I’m going to start with Hunger Games, by Suzanne Collins. Katniss is someone I would be awed by in real life, even before her life goes from bad to worse. She can break the rules and go out hunting to feed her family. She’ll do anything for her little sister, including take her place in a bizarre, to-the-death battle that is part Survivor and part Gladiator. [NOTE: This is not a spoiler, as it is on the jacket flap. I don't do spoilers...on purpose.]

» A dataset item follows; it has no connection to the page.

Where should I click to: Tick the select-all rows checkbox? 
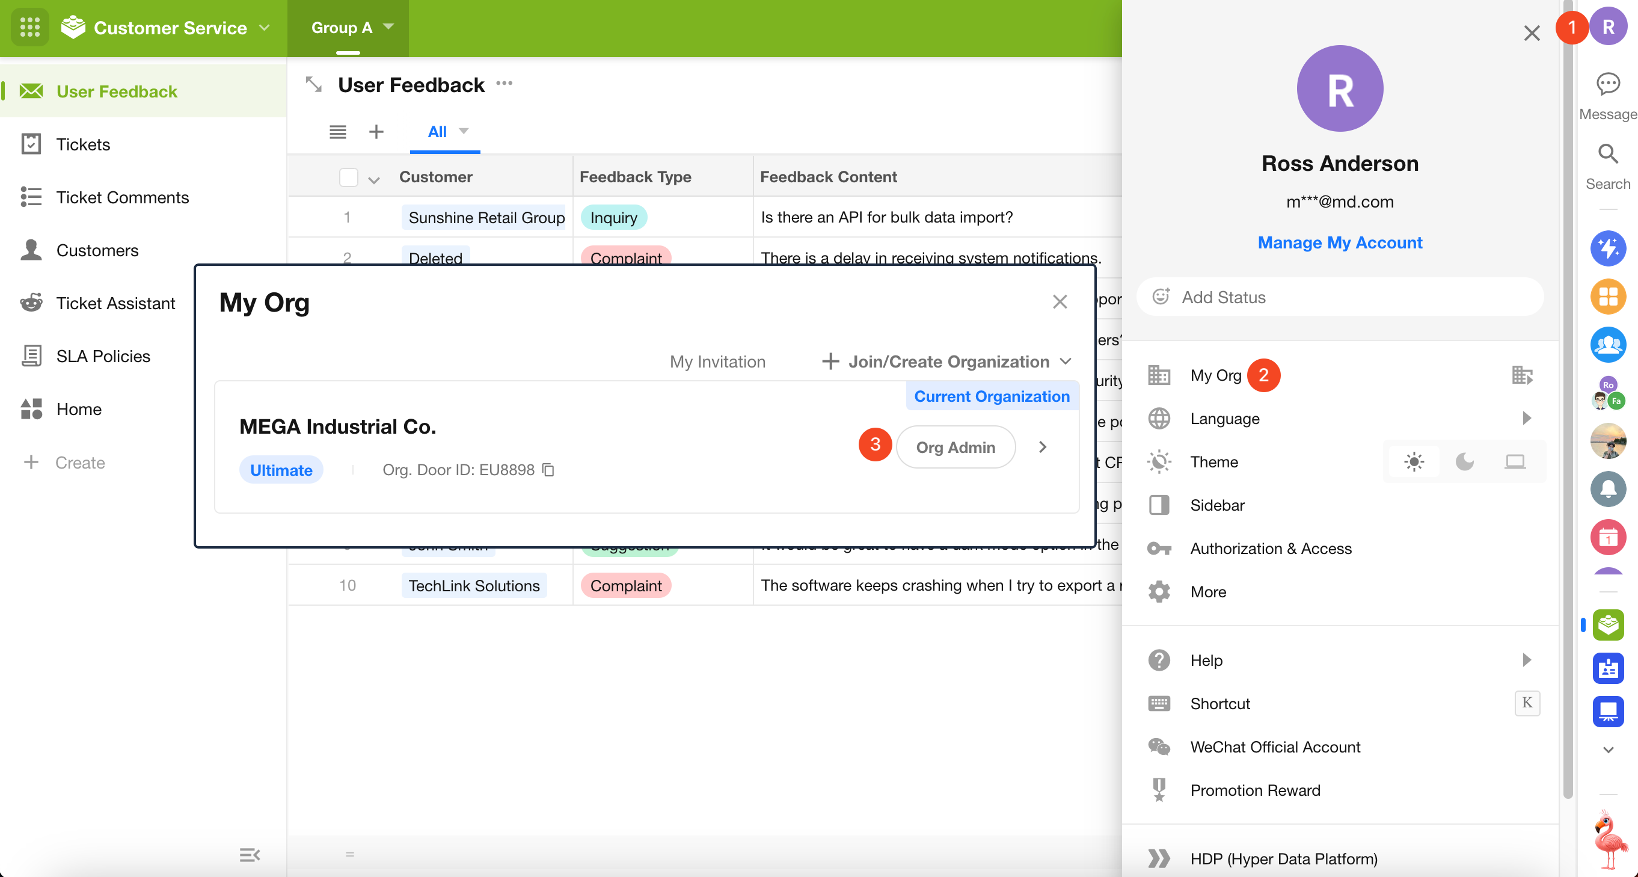tap(348, 177)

Ever since I read Shirley Jackson’s short story, “The Lottery,” I’ve wondered how people can let themselves get twisted into harming themselves or others. I always recognized that people did that — I grew up in South Carolina at the tail end of the Civil Rights era, so it would have been difficult to miss that some people thought making a tired woman who had been working all day move to the back of the bus was just fine. However, when I read Jackson’s story (sometime in high school, when I lived just above the Mason-Dixon line in Delaware), she showed me how that kind of empathy-blindness happens. In an elegant, powerful, economical story. If you haven’t read it, you can at the link (there are a few missing words and punctuation, probably from the scan, but they don’t detract).

In The Hunger Games, Collins really explores the idea that there is a ruthless bloodthirsty streak lurking under our “he’s not heavy, he’s my brother” veneer. She does so by putting a capable young woman into the battle, but I couldn’t help wondering what would have happened if Katniss’s sister had not had a sister to save her. She wouldn’t have lasted long in the battle. Much like me. Collins is the kind of writer who doesn’t flinch from that question, though, and several characters in the book represent aspects of her sheltered sister’s gentle, peaceful nature. Aspects that Katniss respects, and wishes to preserve, which I can understand.

The question both Jackson and Collins explore is this: if we are sheltered from having to die or harm others to survive, by those who are not so lucky, are we better? Or worse?

I’ve always thought we were no different, which is why I try to understand why people do harmful things. As a child raised to worship the Catholic martyrs like Joan of Arc and John the Baptist — and all those Christians who faced the lions in the Colliseum — I actually understand the underlying appeal of being a suicide bomber, or a SWAT sniper. How glorious it is (or is supposed to be) to fight the good fight, sanctioned by God or country. However, as the pragmatic type, I am ultimately incapable of putting aside the “walk a mile in someone else’s shoes” precept and always turn the question around to ask myself how I would want to be treated if the situation were reversed.

In Jackson’s story, I’d have gone to the stoning without complaining about it being unfair (having put myself in the place of all the others who I’d thrown stones at in the past — or perhaps not thrown stones at, since I’d probably not have believed the underlying presumption that sacrificing a villager would make the crops plentiful). In Collins’s story, I’d have died protesting the stupidity of the Hunger Games themselves. {NOTE: I’d prefer to believe that I’d have been clever and persuasive enough to get others to see the stupidity of the games and get them banned. But as I’ve rarely been persuasive enough to convince others to “flip the script” and think about what they’d think was fair if they were in someone else’s shoes, I just can’t quite bring myself to do more than hope one day I’ll learn the secret to spreading logic and empathy to all mankind.

I can’t wait to read Catching Fire and see what Katniss must face next. Well, I can, and I’m going to, (because a few little birdies told me the book ends on a cliffhanger and George R.R. Martin has ripped out my heart and stomped on it so that I can’t handle cliffhangers well any longer), but I don’t like it.

Kelly

Kelly is a writer, a mom, and a reading tutor for children with dyslexia. Plus, she is totally addicted to her iPad. Curse you, Steve Jobs.